• _Условия задания_:
Перепишите без изменений фрагмент приведенного ниже интервью от слов «Найти где-либо человека, полностью» до слов «реагировать на власть.».

• _Выбранный текст_:
Найти где-либо человека, полностью утратившего страх, невозможно. Все люди боятся, и боятся одних и тех же вещей. Поэтому я не думаю, что кто-либо должен стремиться к победе над страхом вообще. Было бы лучше стремиться к победе над автоматизмом, который делает страх привычкой и заставляет ему бездумно подчиняться.
— Почему вы не пытались скрыться после акции у ФСБ, а также после предыдущих акций?
— Я никогда никуда не бегаю. Один из принципов моего действия — оставаться фигурой молчания и не реагировать на власть.
— Вы и так молчите на судах по мере пресечения, только требуете переквалифицировать вашу статью на «терроризм», как у Сенцова и Кольченко.
— Я работаю с политическим контекстом, в котором живу. Я ничего не закладываю изначально или в процессе — это уже существует как данность. Факт, что ФСБ активно использует практику фабриковки террористов, известен уже давно. На суде я только напомнил общественно известные эпизоды. Помимо «крымских террористов» есть еще дело так называемой АБТО. В тех случаях были поджоги — и наши действия же похожи, но нас пытаются обвинить в разных преступлениях. Это судебно-правоохранительный произвол или по отношению к ним, или по отношению ко мне.
— Многие говорят, что ваш жест их впечатлил, но они никогда не смогут его повторить — у всех своя обустроенная жизнь, которую не хочется терять.
— Я не понимаю, почему люди держатся за «обустроенную жизнь» — это не жизнь, а тюрьма повседневности. Жизнь там, где есть свобода воли.
— Не обращать внимания на то, что происходит, жить своей частной жизнью — это может быть актом свободы воли?
— То, о чем вы говорите — это эскапизм. Но эскапизм в данном случае — не просто бегство, а еще и косвенная поддержка ненавистного режима. Закрытые глаза и молчание такого рода — это демонстрация того, что все устраивает. О какой свободе здесь может идти речь.
— Я разговаривала с вашей подругой Оксаной на суде. Она, в частности, говорила, что любая пассивность, любое сидение на диване за сериалом — это поддержка власти. Что позиций всего лишь две — за или против. И если не возражаешь против, то косвенно выступаешь «за». Это и ваше мнение тоже?
— С Оксаной я согласен, но отчасти. Когда человек делает вид, что его не касается происходящее, то своей пассивностью он активно поддерживает режим. Но это только вопрос позиции. Если мы говорим о процессе политического искусства, все гораздо сложнее. Прежде всего, это борьба за понимание. Например, понимание, в чем смысл жизни — в ежедневной борьбе за освобождение или в комфортабельном подчинении?
— Разве здесь только два ответа?
— Нет, это сознательное противопоставление того, во что пытается превратить человеческую жизнь государство, то, к чему толкает безусловный защитный рефлекс. Этот рефлекс — и есть стремление человека к освобождению от условий, делающих его жизнь неотличимой от существования скотины. Пусть даже очень хорошо откормленной скотины.

• _Записанные данные_:
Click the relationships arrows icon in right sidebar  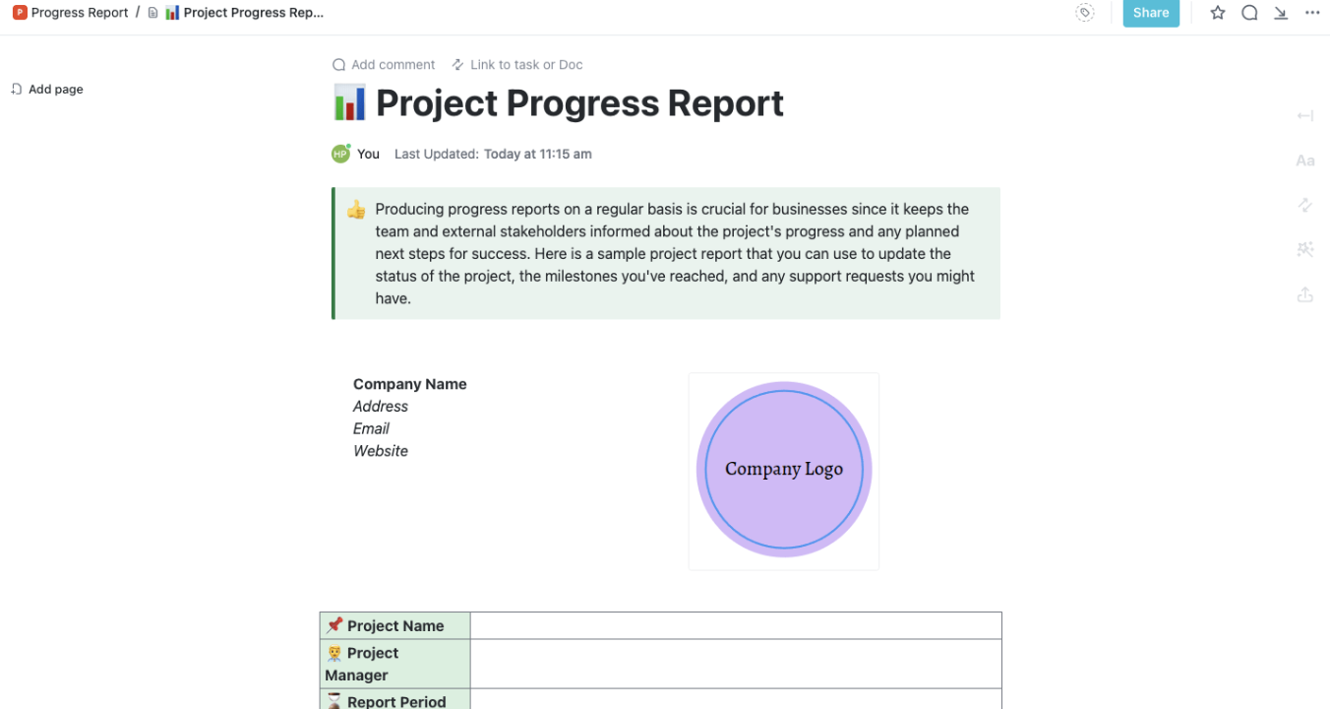pos(1305,205)
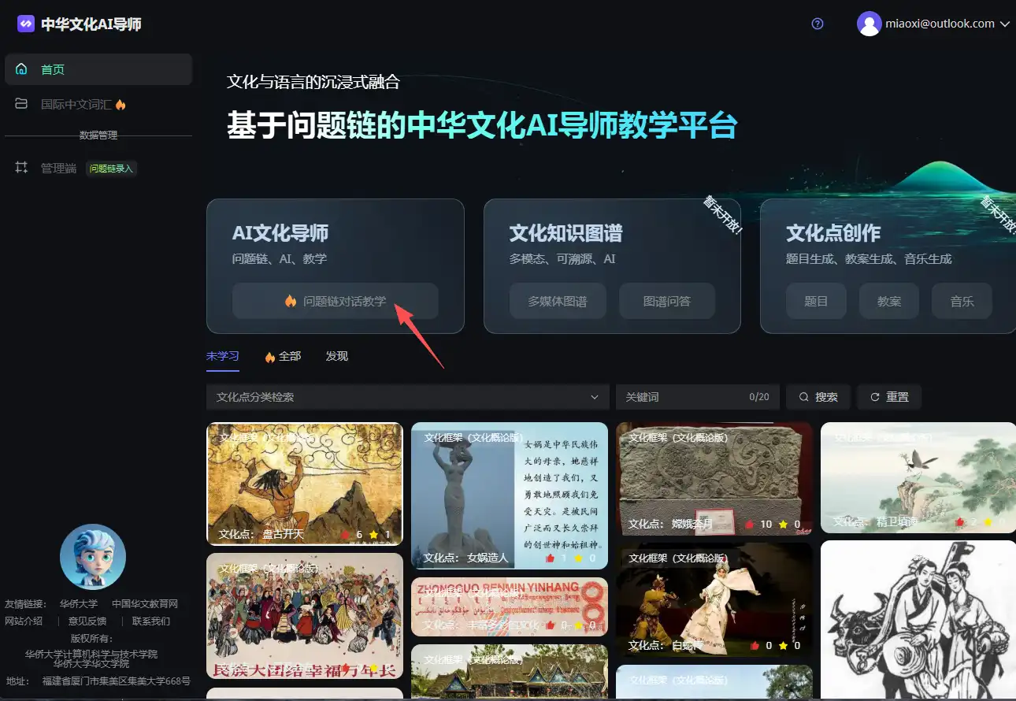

• _Результат выполнения_:
Найти где-либо человека, полностью утратившего страх, невозможно. Все люди боятся, и боятся одних и тех же вещей. Поэтому я не думаю, что кто-либо должен стремиться к победе над страхом вообще. Было бы лучше стремиться к победе над автоматизмом, который делает страх привычкой и заставляет ему бездумно подчиняться.
— Почему вы не пытались скрыться после акции у ФСБ, а также после предыдущих акций?
— Я никогда никуда не бегаю. Один из принципов моего действия — оставаться фигурой молчания и не реагировать на власть.